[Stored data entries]
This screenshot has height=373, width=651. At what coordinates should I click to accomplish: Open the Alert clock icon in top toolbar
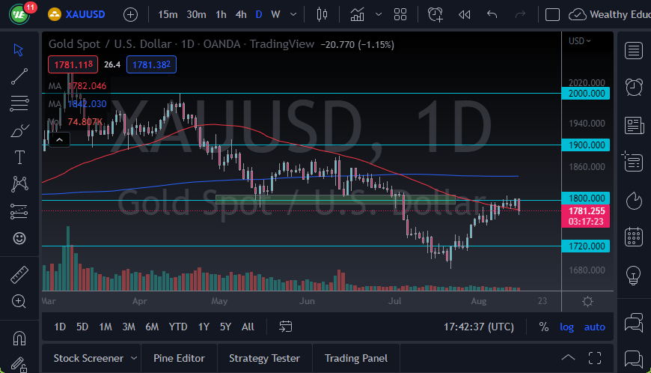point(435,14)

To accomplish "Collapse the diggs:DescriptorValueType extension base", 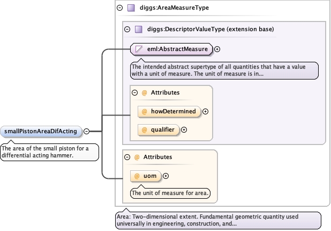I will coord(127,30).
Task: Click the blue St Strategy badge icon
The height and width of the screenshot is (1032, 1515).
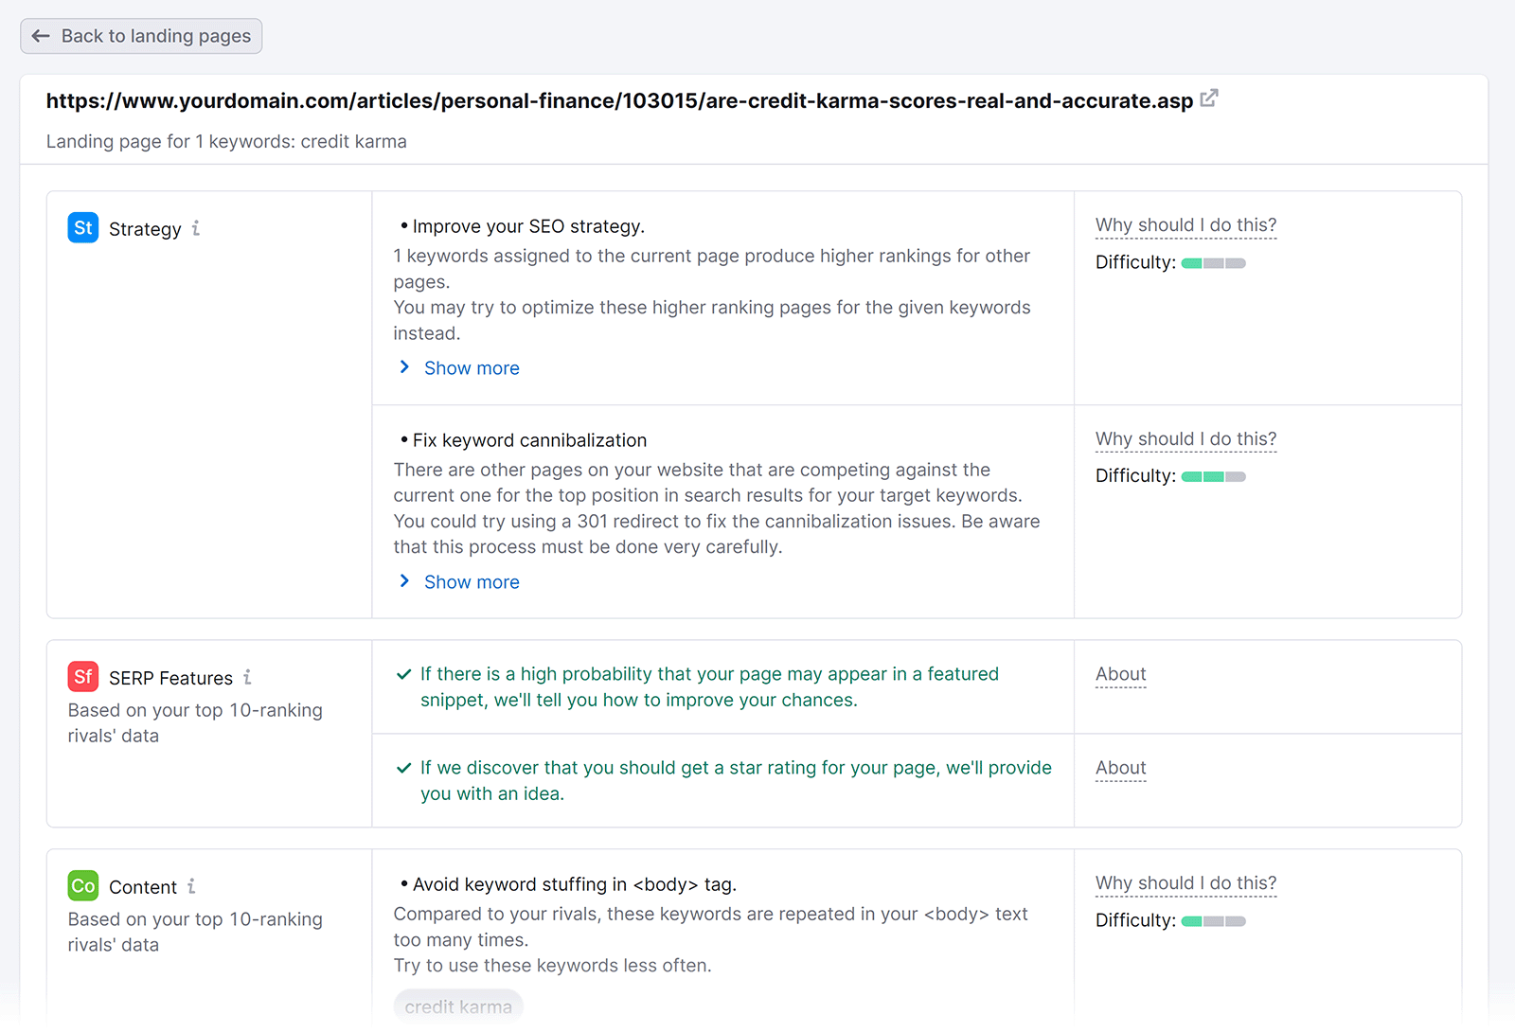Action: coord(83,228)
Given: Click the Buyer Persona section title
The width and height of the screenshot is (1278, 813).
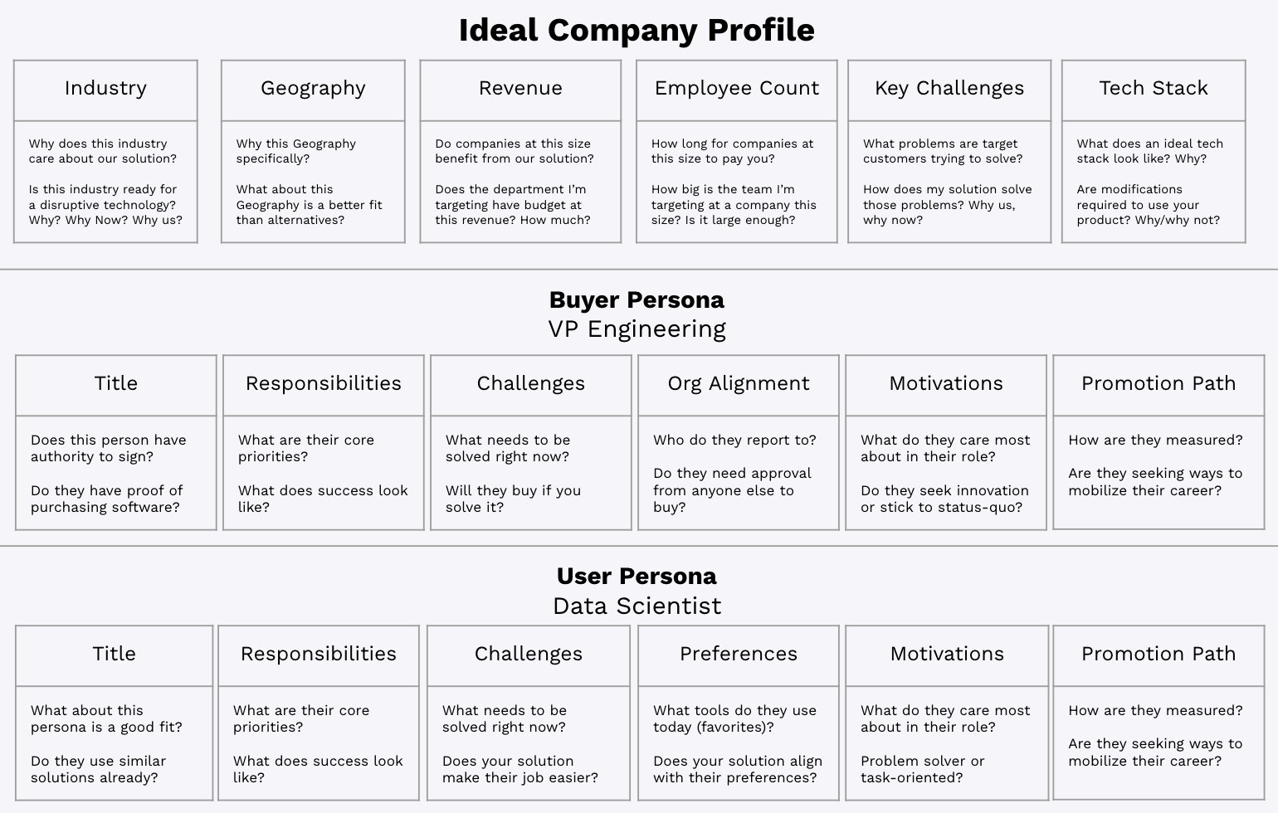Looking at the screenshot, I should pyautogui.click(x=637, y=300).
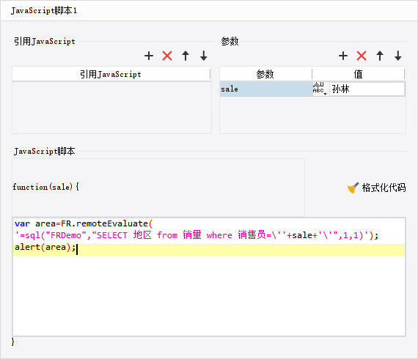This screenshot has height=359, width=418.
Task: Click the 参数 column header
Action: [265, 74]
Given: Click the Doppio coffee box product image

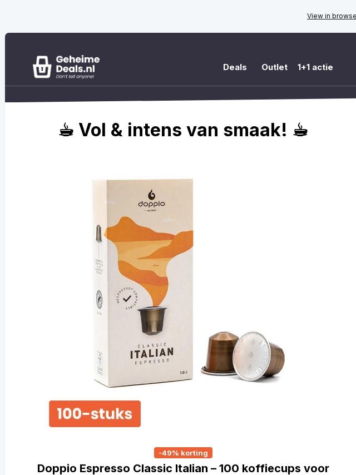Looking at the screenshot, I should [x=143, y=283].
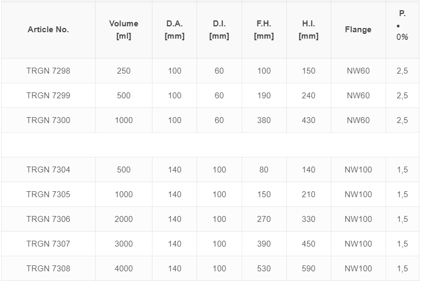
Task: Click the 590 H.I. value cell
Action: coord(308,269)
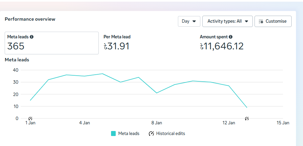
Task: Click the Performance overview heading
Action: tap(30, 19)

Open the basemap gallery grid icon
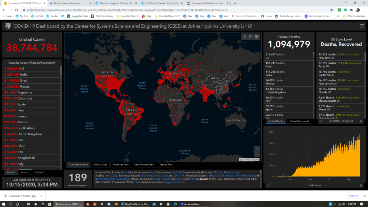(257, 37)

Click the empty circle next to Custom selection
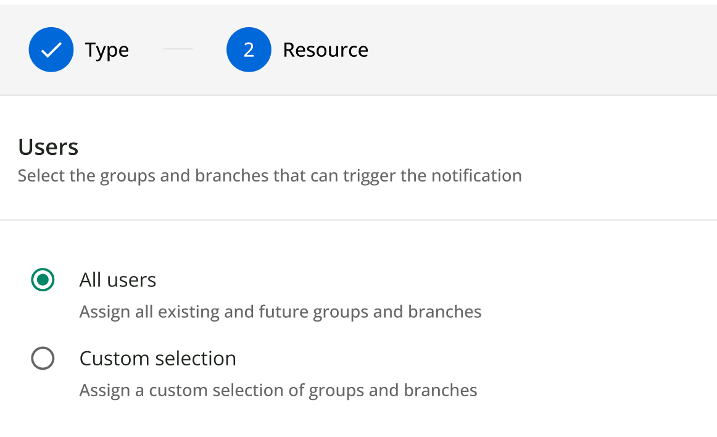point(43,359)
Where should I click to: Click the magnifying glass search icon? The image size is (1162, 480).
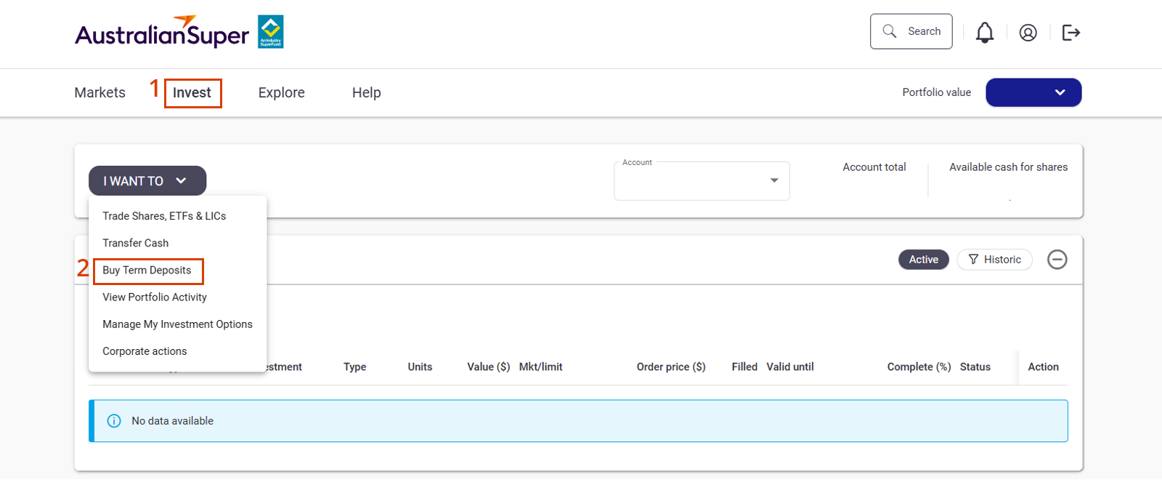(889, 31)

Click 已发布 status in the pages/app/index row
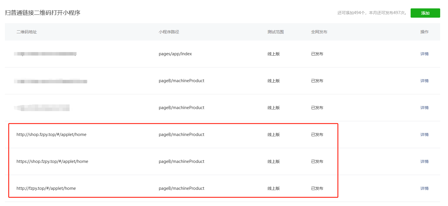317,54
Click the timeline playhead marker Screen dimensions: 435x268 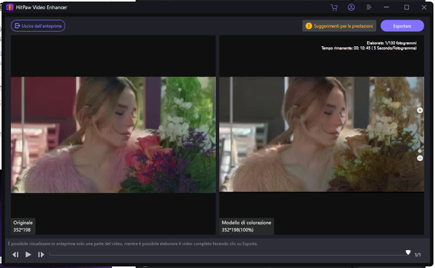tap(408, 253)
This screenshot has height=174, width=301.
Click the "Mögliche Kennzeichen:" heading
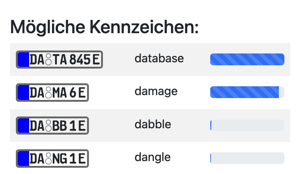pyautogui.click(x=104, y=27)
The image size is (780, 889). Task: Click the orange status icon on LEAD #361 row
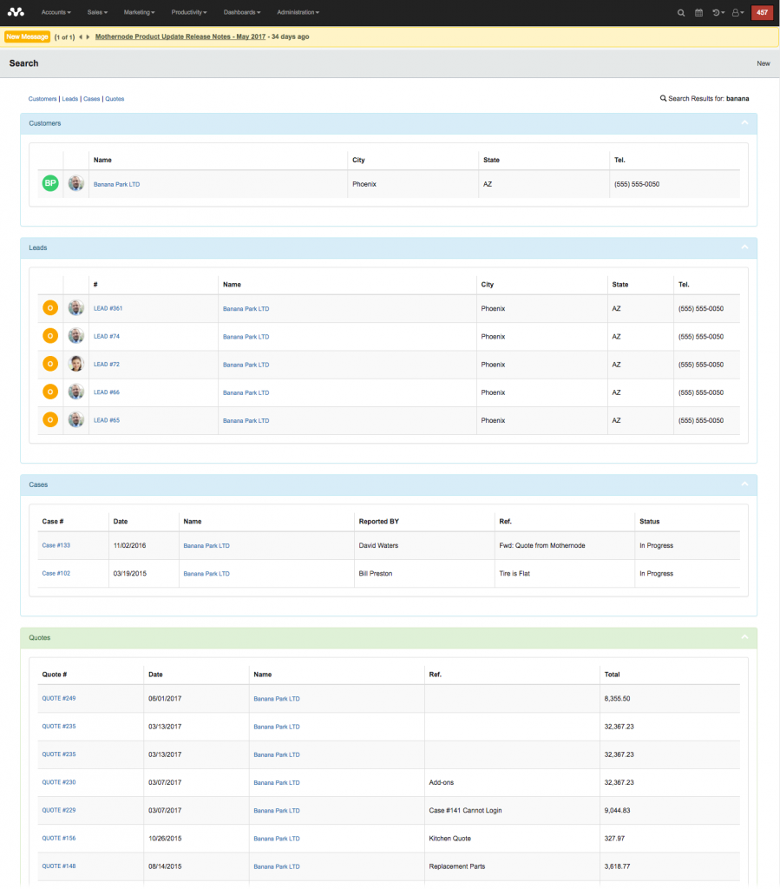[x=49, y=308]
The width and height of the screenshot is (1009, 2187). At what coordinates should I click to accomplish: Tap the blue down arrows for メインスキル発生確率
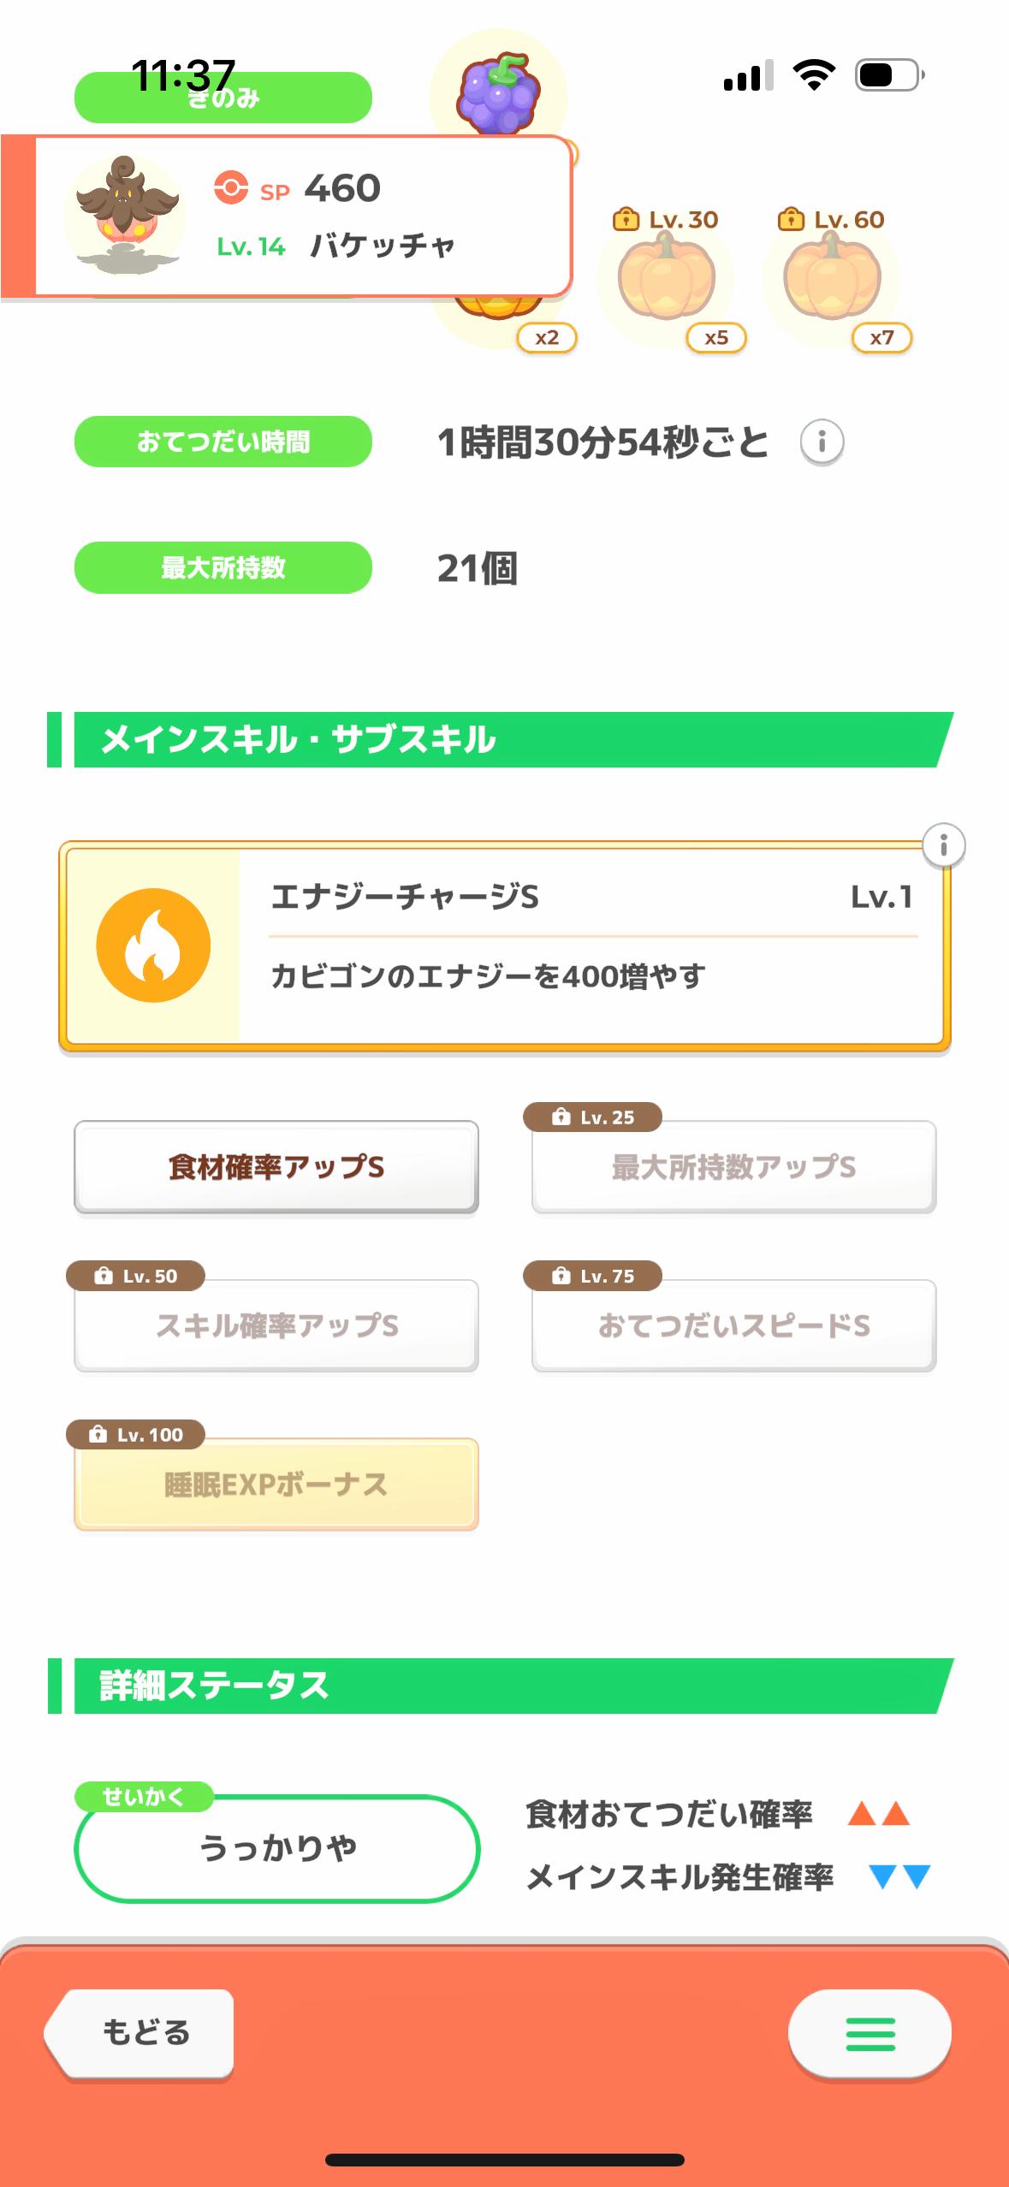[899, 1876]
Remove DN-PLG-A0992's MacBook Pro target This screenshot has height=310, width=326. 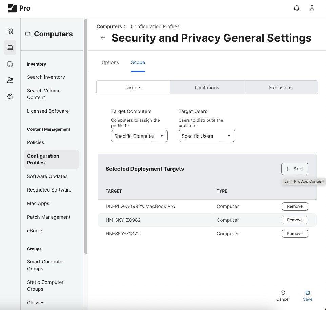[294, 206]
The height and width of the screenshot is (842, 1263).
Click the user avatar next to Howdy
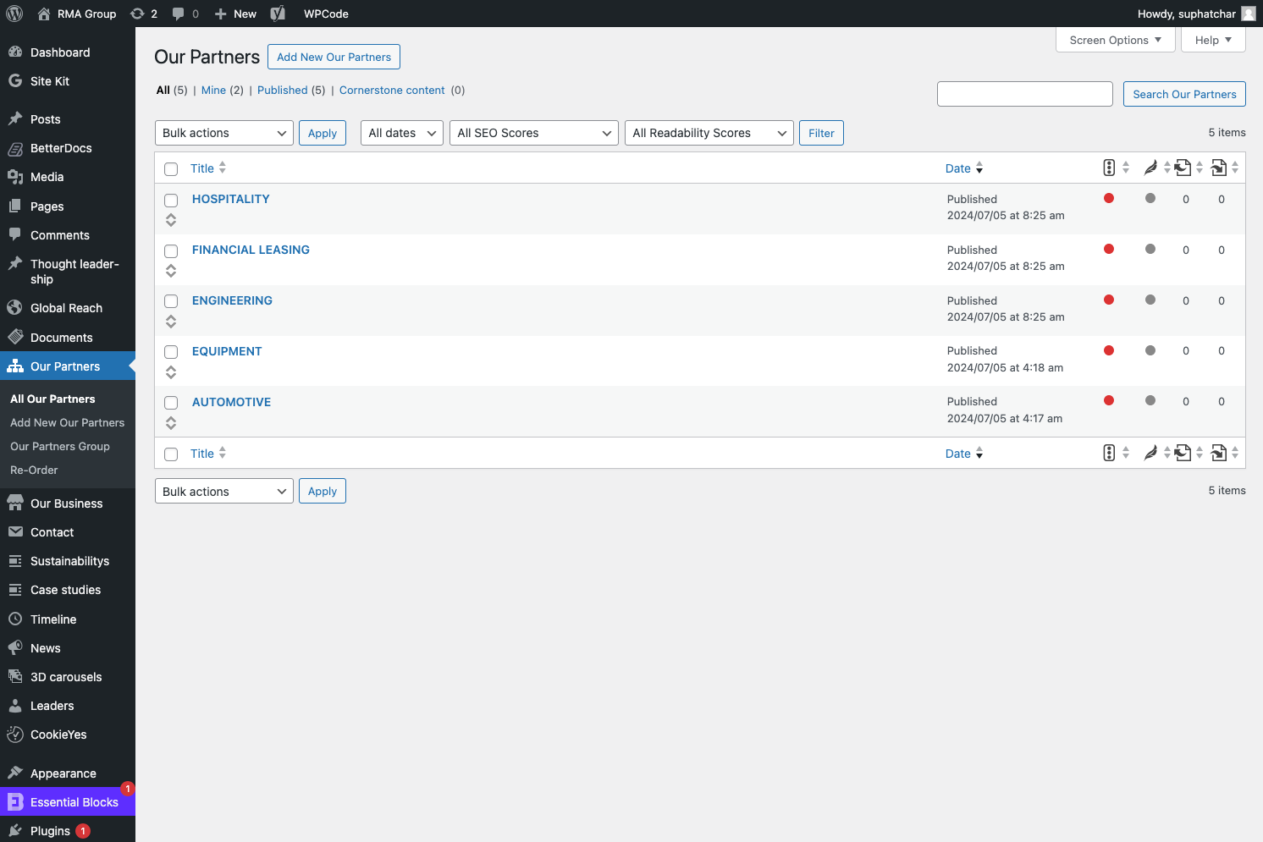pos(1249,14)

» **YOUR GOAL**: Set down exactly, and only, the lines from the one holding "The height and width of the screenshot is (842, 1263)." to the end of the records above, leaving every picture out.

» **PROBLEM SOLUTION**:
The height and width of the screenshot is (842, 1263).
Click the user avatar next to Howdy
pos(1249,14)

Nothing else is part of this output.